American composer and academic (born 1953)

David Felder (born November 27, 1953) is an American composer and academic who was a SUNY Distinguished Professor at the University at Buffalo until his retirement in 2023. He was also the director of the June in Buffalo Festival and the Robert and Carol Morris Center for 21st Century Music and the Founding Director of the Slee Sinfonietta Professional Chamber Orchestra.

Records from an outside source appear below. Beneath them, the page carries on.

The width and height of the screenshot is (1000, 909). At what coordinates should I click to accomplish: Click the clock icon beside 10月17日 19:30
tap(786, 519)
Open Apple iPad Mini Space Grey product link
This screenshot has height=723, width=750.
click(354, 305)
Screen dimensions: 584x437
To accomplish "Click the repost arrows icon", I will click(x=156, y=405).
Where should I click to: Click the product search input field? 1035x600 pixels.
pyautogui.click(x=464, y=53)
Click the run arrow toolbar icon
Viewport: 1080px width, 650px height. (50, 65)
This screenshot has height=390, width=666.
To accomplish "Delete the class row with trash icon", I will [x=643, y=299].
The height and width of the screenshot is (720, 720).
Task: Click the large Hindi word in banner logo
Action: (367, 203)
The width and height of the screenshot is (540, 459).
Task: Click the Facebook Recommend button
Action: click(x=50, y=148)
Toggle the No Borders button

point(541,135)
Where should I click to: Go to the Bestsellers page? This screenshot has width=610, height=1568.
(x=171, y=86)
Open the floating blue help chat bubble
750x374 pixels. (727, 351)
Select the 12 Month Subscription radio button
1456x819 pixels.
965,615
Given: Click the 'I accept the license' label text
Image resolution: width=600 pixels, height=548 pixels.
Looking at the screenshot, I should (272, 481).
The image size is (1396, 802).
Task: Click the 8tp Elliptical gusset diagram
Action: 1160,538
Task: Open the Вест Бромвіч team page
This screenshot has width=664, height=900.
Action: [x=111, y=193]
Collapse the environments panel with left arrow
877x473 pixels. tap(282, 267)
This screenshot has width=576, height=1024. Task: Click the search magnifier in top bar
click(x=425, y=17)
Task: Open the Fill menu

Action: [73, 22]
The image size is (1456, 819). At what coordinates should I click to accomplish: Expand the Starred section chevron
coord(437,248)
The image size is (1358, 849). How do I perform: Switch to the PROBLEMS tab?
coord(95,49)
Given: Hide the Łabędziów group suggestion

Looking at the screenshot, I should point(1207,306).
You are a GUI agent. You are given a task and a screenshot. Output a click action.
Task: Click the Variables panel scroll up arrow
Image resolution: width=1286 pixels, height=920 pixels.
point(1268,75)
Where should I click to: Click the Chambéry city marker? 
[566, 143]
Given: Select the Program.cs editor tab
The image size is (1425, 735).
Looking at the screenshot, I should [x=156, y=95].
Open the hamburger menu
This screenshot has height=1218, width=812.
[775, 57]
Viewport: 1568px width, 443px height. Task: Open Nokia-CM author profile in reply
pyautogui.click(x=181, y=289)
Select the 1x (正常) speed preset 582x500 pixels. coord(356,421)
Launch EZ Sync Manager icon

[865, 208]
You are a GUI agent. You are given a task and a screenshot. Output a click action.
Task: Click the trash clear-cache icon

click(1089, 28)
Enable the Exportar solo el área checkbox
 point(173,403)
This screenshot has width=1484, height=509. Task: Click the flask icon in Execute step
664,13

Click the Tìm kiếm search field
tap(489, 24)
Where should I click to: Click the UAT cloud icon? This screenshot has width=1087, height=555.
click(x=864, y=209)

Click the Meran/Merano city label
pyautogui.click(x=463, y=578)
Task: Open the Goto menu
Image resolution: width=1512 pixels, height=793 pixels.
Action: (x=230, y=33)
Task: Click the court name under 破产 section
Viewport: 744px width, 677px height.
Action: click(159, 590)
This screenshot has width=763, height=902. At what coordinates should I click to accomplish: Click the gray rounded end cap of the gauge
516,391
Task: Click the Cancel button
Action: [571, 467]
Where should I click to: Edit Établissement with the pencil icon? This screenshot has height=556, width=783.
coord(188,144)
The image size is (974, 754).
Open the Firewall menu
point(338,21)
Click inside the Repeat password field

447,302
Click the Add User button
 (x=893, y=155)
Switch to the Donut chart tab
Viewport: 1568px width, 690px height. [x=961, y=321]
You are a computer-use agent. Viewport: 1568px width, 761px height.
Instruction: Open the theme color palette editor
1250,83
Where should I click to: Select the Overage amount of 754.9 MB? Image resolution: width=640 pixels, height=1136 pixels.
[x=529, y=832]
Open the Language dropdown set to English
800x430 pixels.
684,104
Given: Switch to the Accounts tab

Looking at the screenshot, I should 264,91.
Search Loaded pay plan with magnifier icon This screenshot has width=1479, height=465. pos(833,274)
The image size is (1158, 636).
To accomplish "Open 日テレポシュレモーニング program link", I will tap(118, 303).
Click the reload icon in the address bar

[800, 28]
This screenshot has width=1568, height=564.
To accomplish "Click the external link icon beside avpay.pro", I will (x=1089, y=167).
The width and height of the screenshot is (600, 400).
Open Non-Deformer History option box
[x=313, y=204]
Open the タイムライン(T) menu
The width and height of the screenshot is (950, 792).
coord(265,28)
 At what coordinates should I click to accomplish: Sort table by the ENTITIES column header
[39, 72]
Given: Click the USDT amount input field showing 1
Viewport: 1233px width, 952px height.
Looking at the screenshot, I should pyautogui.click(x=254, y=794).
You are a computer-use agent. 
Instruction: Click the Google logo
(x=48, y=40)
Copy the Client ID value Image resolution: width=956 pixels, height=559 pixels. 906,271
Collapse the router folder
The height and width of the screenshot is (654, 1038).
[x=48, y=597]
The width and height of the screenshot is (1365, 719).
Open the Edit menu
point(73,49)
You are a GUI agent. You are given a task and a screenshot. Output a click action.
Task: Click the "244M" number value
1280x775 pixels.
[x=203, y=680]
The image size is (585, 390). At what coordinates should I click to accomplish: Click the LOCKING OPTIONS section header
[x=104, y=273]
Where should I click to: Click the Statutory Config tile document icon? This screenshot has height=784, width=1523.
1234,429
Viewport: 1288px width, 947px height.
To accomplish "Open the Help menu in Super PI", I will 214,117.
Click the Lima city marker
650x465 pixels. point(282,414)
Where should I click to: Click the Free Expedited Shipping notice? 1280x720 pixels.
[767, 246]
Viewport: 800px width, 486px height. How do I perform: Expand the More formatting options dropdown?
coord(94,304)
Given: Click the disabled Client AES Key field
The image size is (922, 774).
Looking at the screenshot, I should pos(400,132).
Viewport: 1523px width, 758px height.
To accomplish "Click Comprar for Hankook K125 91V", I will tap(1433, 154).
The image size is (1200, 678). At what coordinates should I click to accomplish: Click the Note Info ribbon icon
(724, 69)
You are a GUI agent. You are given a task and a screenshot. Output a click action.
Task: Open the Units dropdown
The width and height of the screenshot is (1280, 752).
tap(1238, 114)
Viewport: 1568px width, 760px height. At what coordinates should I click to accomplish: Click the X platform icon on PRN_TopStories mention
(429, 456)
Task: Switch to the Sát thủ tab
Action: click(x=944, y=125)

==Early life and education==
Felder was born in Cleveland, Ohio on November 27, 1953, and joined the Cleveland Orchestra Chorus as a late teenager, where he sang as a tenor . He received a Bachelor of Music in 1975 and a Master of Music in 1977, both from Miami University. During his time there he trained as a composer and theorist, and as a choral conductor, while also teaching electronic music. Felder spent the next two years in Cleveland teaching electronic music and recording at the Cleveland Institute of Music and studying composition privately with Donald Erb, while participating in contemporary music concerts in Cleveland as sound technician for the group "Reconnaisance". Felder earned a PhD in music composition at the University of California, San Diego, where he studied with Roger Reynolds, Bernard Rands, Robert Erickson, and Joji Yuasa. He taught as a part-time faculty member in electronic music, and conducted the UCSD Concert Choir. In 1982 he begin teaching full time at California State University where he taught all levels of theory and composition, co-produced the New Music Concert Series, inaugurated and funded the InterArts Festival, as well as the Long Beach Summer Composers' Institute. In 1985 he accepted a position at University at Buffalo, where he taught from 1985 through 2023, and initiated a large number of professional projects in the production of events and festivals.

==Career==
Felder was the Composer-in-Residence of the Buffalo Philharmonic Orchestra from 1993 to 1997 and has received numerous grants and commissions throughout his career as a composer, including many awards from the National Endowment for the Arts, two New York State Council commissions, a New York Foundation for the Arts Fellowship, a Guggenheim Fellowship, two Koussevitzky commissions, two Fromm Foundation Fellowships, two awards from the Rockefeller Foundation, two commissions from the Mary Flagler Cary Trust, and many more. In 2010, the American Academy of Arts and Letters awarded Felder the Music Award in recognition of his career accomplishments.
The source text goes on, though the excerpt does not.